Records pointing to text and elements
-*-*-

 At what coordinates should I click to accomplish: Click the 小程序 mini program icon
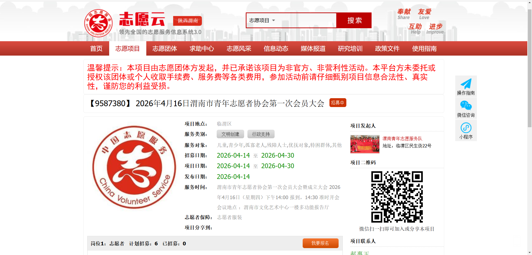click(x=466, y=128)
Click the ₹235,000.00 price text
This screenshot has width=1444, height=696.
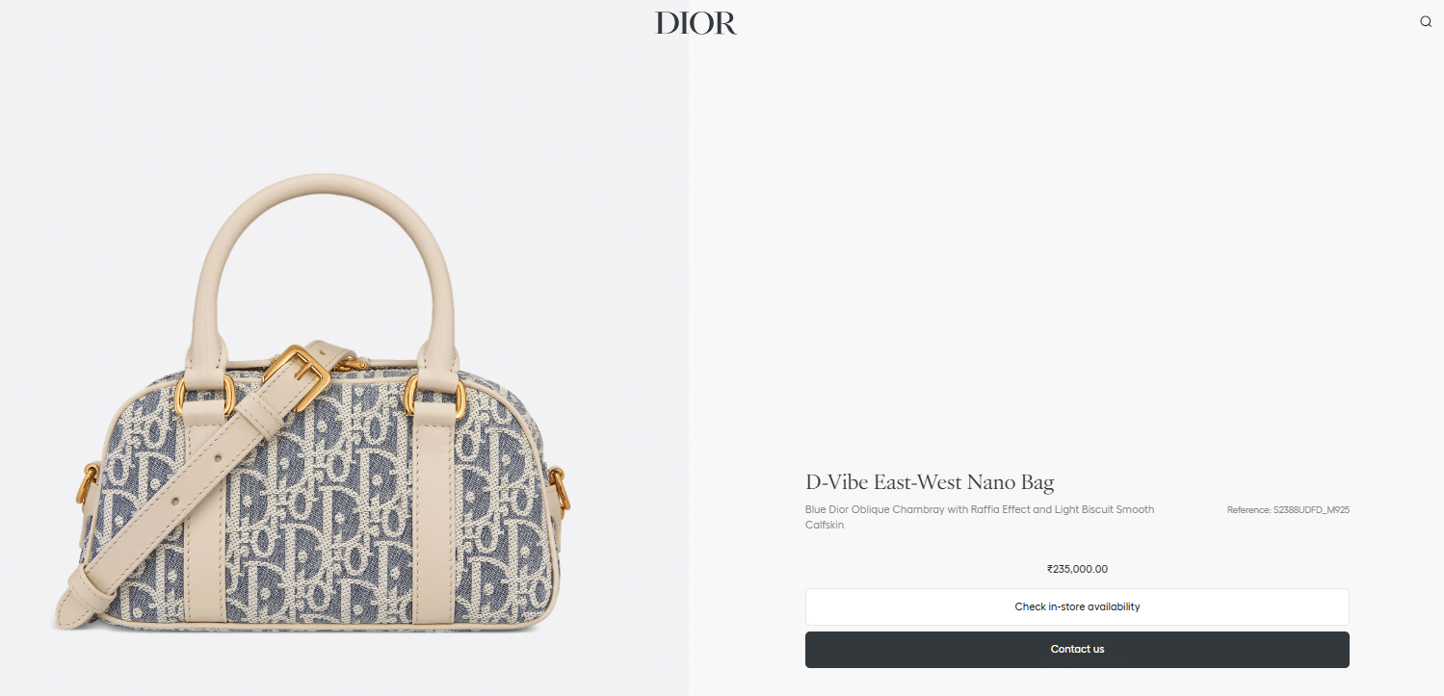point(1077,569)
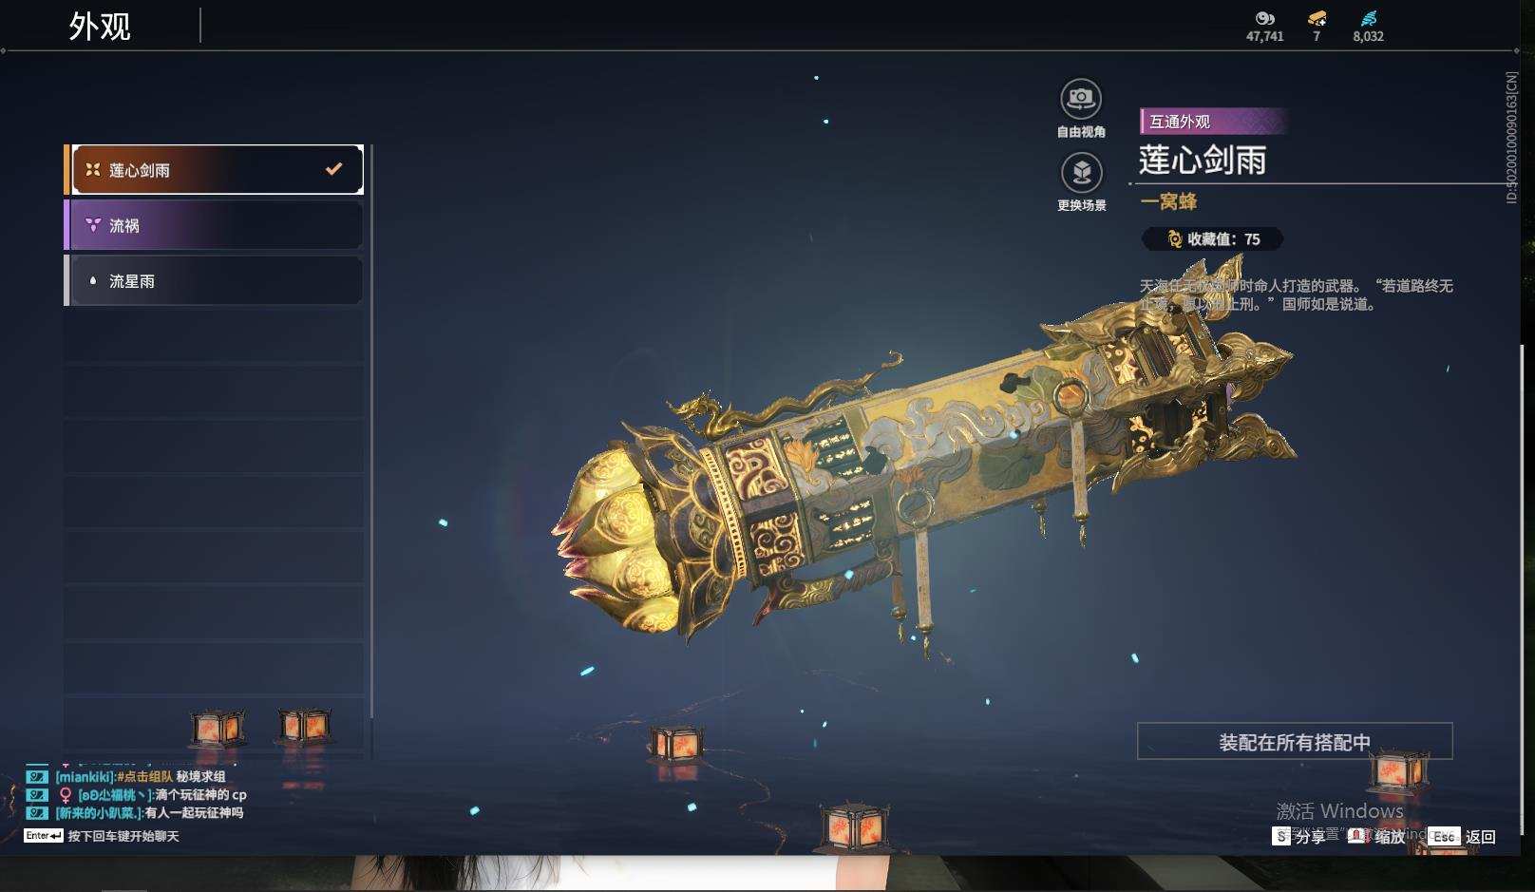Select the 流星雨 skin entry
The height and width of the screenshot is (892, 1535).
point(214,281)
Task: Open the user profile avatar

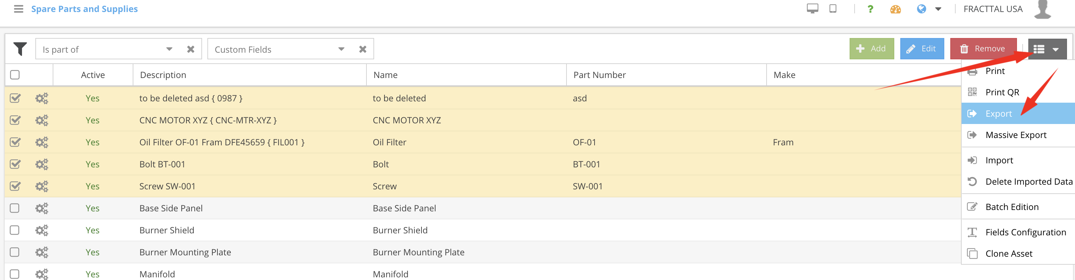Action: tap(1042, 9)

-*-*-

Goal | Pull every line of text from the records above without changing a word, and leave the pictures out of your answer.

Task output |
 At what coordinates should I click to accomplish: Click the 小程序 mini program icon
click(x=466, y=128)
Click the ₹235,000.00 price text
This screenshot has width=1444, height=696.
point(1077,569)
Select the 流星雨 skin entry
The height and width of the screenshot is (892, 1535).
point(214,281)
Task: Open the user profile avatar

Action: tap(1042, 9)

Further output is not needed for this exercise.